:: Work instructions ::
Rewrite the rows below, starting at the row that contains "FAQ (913, 129)" and stopping after the row that contains "Dárková poukázka (626, 129)". Keep each request and raise both coordinates in every answer by 12.

:: Data supplied ::
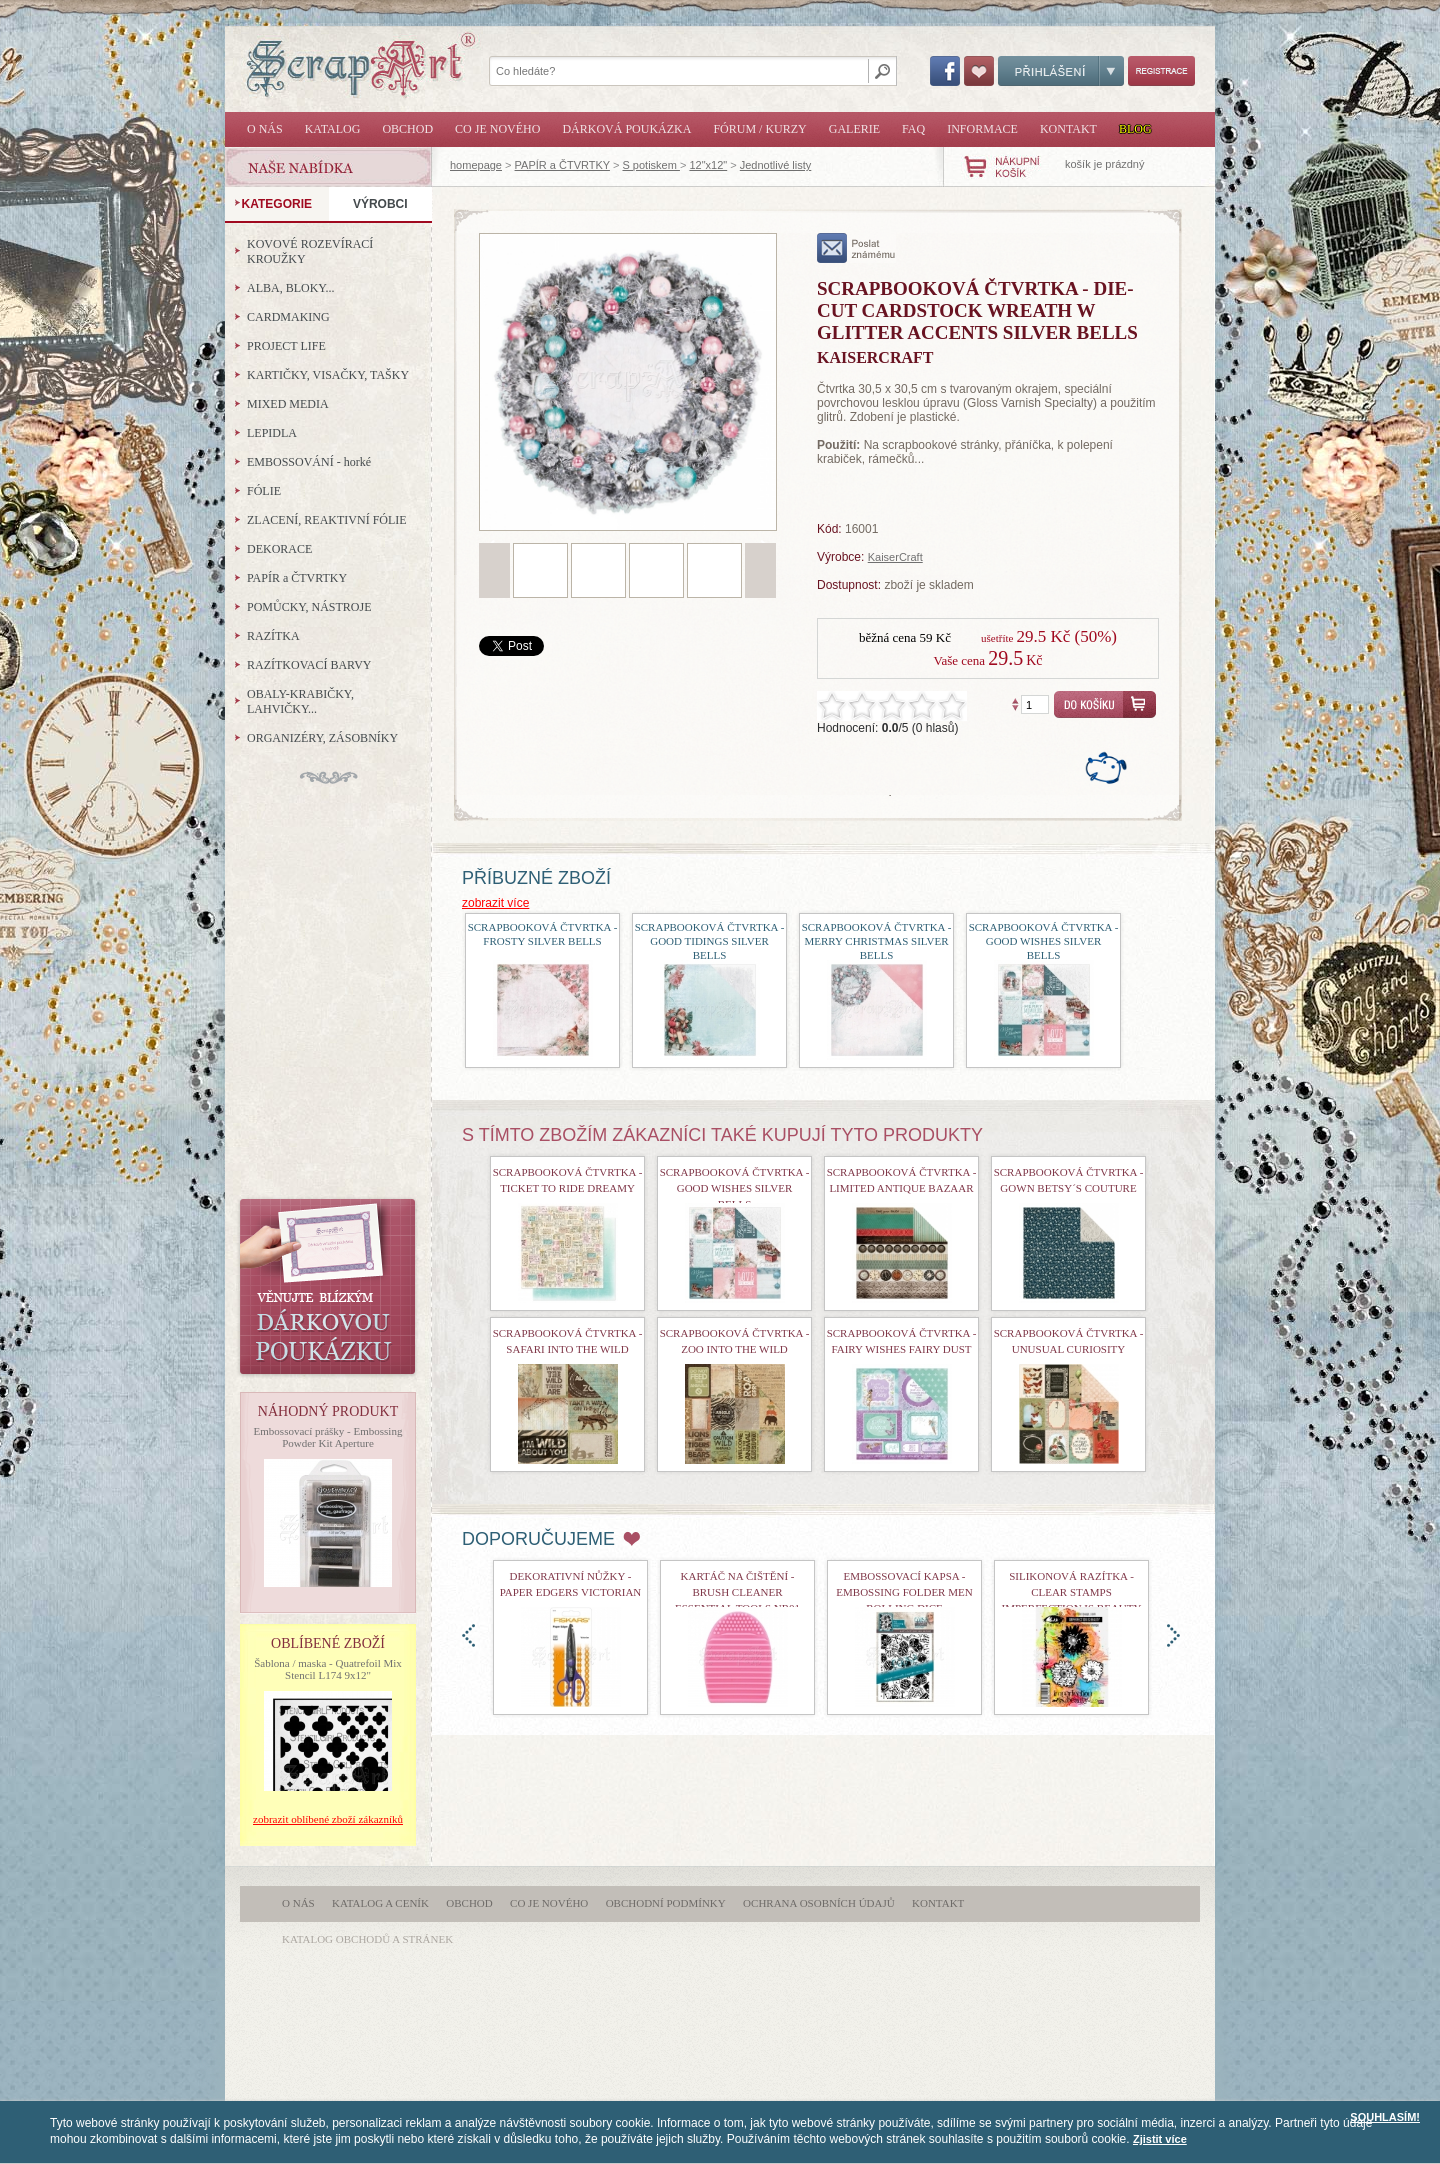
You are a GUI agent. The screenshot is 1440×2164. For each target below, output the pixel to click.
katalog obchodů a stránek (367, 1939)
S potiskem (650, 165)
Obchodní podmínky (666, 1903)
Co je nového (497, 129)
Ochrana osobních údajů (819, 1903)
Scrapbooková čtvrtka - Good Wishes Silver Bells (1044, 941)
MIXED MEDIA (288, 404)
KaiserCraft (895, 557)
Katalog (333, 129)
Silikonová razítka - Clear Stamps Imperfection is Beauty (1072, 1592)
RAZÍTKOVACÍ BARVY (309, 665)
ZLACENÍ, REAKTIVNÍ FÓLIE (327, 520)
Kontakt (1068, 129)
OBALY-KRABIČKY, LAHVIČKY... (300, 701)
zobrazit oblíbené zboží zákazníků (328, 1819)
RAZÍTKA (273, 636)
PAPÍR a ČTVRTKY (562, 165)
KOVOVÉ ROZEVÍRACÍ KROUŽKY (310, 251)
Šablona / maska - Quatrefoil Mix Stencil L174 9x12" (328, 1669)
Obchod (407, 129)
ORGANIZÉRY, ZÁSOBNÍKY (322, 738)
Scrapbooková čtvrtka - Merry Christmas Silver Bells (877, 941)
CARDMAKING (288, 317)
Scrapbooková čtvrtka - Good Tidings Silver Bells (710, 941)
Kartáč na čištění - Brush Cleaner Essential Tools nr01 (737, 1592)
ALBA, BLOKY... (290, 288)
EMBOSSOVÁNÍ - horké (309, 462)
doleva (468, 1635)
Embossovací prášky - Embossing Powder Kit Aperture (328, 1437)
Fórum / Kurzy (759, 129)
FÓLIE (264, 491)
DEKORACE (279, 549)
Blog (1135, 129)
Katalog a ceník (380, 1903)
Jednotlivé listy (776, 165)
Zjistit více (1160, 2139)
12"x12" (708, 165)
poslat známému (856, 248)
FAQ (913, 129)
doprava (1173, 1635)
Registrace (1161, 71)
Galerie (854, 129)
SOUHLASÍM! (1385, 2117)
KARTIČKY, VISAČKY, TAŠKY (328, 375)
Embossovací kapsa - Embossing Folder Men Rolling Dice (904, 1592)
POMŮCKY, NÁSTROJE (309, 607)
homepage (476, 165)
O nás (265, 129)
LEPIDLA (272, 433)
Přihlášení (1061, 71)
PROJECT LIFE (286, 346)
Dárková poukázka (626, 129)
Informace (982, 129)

---

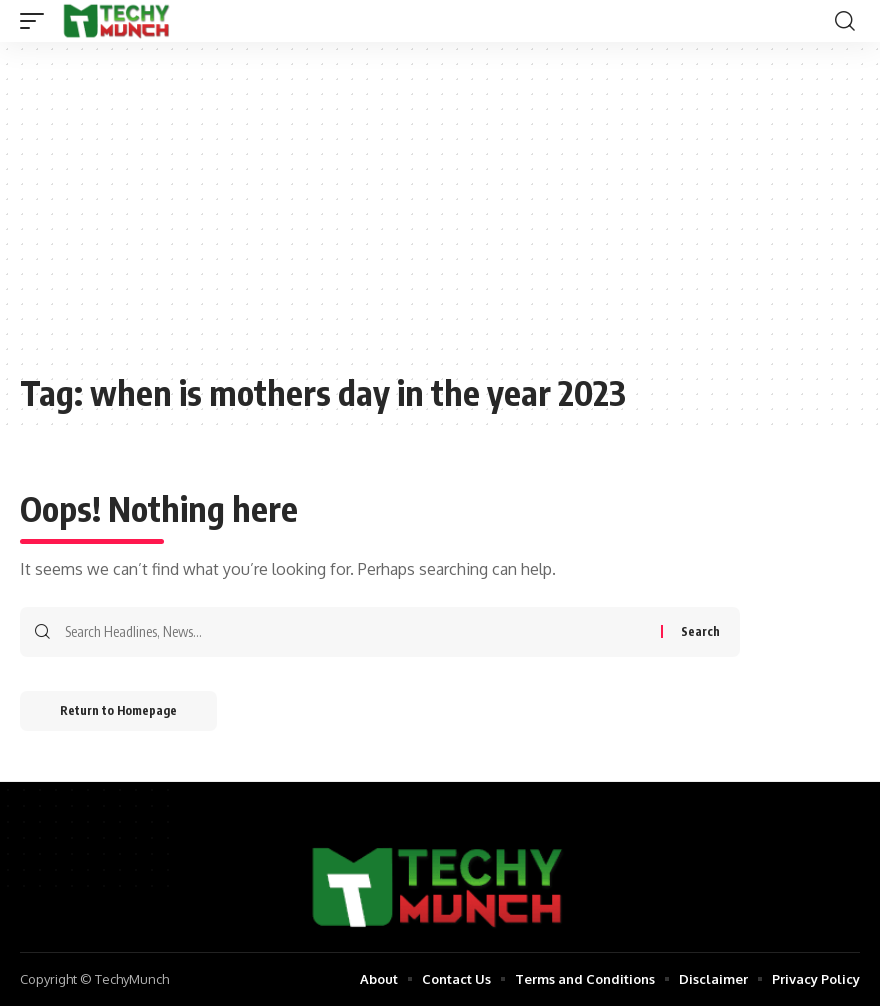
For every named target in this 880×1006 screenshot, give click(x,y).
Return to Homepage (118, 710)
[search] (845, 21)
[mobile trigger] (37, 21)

:: Solution to the exercise ::
FAQ (925, 141)
doprava (1185, 1647)
Registrace (1173, 83)
Galerie (866, 141)
SOUHLASÍM! (1397, 2129)
KARTIČKY, VISAČKY, TAŠKY (340, 387)
Embossovací kapsa - Embossing Folder Men Rolling Dice (916, 1604)
POMŮCKY, NÁSTROJE (321, 619)
homepage (488, 177)
O nás (277, 141)
LEPIDLA (284, 445)
Přihlášení (1073, 83)
PROJECT LIFE (298, 358)
Dárková poukázka (638, 141)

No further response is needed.